(PASAJE PROPUESTO)

════════

Después de conocer ayer las fuentes que se refieren a la conversión de San Pablo y lo que dicen (pinche aquí si se lo perdió), nos preguntamos hoy la forma bajo la cual se le apareció Jesús, tema que, como va a tener ocasión de ver Vd.,  tiene más enjundia de la que cupiera imaginar en principio.
 
            Pues bien, y aun a pesar de que Pablo clame “¿acaso no he visto yo a Jesús, Señor nuestro?” (1Co.9, 1)-, la forma en la que se le aparece Jesús no es una forma humana, -por lo que poco o nada tiene que ver con las apariciones de Jesús resucitado a sus discípulos antes de ascender a los cielos- sino que es, a la vez, la de una voz y la de una luz. Y si en ello hay general acuerdo en los diversos relatos que del mismo evento se hace en los Hechos de los Apóstoles, hasta tres como se ha dicho, se contiene en ellos, sin embargo, una divertida contradicción, y es que si en Hch. 9, 7 –es decir, en el que relata directamente el autor del libro, Lucas- los hombres que acompañan a Pablo escuchan la voz pero no ven la luz, en Hch. 22, 9 y en Hch. 26, 1314, -es decir, en aquéllos que Lucas pone en boca del protagonista de los hechos, el propio Pablo- esos mismos hombres ven la luz pero no escuchan la voz. Como quiera que sea, Pablo y sólo Pablo percibe la doble sensación, la luz cegadora y la voz atronadora; y Pablo y sólo Pablo, se ve aquejado por una desagradable consecuencia del extraño fenómeno:
 
            “Saulo se levantó del suelo, y aunque tenía los ojos abiertos, no veía nada. Le llevaron de la mano y le hicieron entrar en Damasco. Pasó tres días sin ver, sin comer y sin beber.” (Hch. 9, 8-9).

════════

(DATOS RECOPILADOS)

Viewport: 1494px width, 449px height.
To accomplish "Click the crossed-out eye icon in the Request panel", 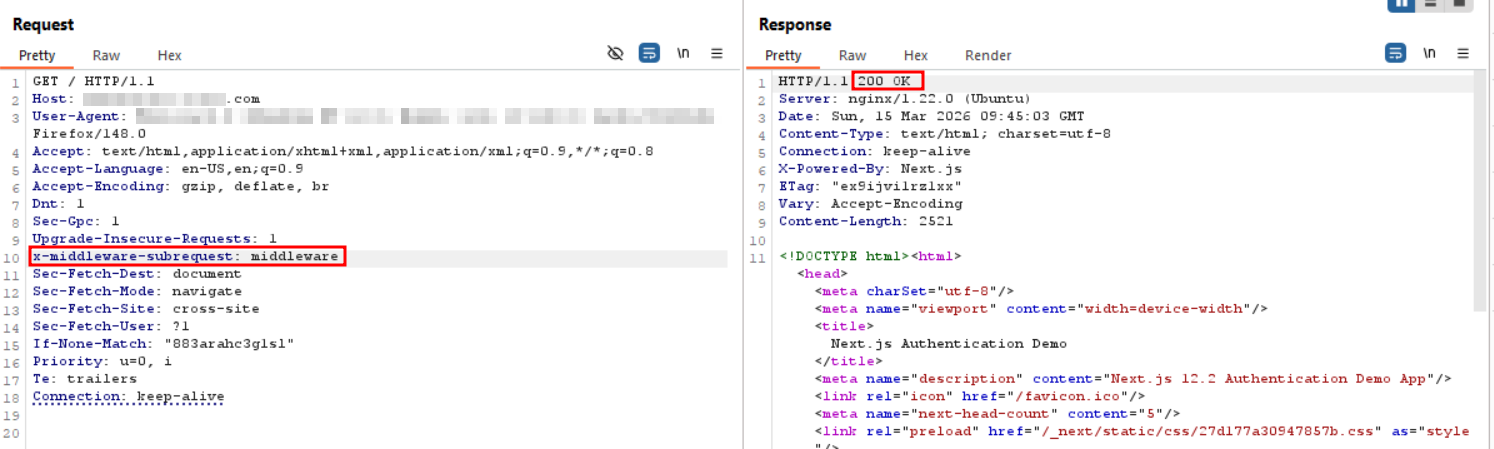I will pos(616,54).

════════

(EL PROBLEMA) Sustituye "enjundia" por "sustancia" al copiar el pasaje sobre la conversión de San Pablo desde "Después de conocer" hasta "imaginar en principio.". El listado procede de otra fuente.

(RESPUESTA DEL EJERCICIO)
Después de conocer ayer las fuentes que se refieren a la conversión de San Pablo y lo que dicen (pinche aquí si se lo perdió), nos preguntamos hoy la forma bajo la cual se le apareció Jesús, tema que, como va a tener ocasión de ver Vd.,  tiene más sustancia de la que cupiera imaginar en principio.